# RECORDS FOR PROCESSING
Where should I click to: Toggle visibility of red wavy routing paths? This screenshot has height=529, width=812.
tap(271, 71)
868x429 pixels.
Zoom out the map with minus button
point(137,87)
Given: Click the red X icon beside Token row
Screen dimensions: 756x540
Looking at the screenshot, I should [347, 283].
* * *
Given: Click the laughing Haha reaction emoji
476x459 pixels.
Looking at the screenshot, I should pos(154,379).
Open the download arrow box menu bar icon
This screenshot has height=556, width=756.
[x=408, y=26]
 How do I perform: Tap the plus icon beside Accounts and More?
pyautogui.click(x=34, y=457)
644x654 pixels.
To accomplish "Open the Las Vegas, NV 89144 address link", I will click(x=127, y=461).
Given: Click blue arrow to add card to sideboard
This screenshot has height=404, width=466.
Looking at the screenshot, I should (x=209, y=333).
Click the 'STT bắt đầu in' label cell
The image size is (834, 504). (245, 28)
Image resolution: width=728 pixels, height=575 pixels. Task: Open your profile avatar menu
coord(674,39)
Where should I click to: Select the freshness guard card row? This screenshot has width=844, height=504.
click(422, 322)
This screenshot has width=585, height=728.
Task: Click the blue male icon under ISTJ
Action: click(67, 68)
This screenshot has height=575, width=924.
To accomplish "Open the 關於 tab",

# EXERCISE PROMPT
Find and copy each line of the material that holds the word "accomplish".

# EXERCISE RESULT
To accomplish "Open the Las Vegas, NV 89144 address link", I will click(x=127, y=461).
To accomplish "Open the 關於 tab",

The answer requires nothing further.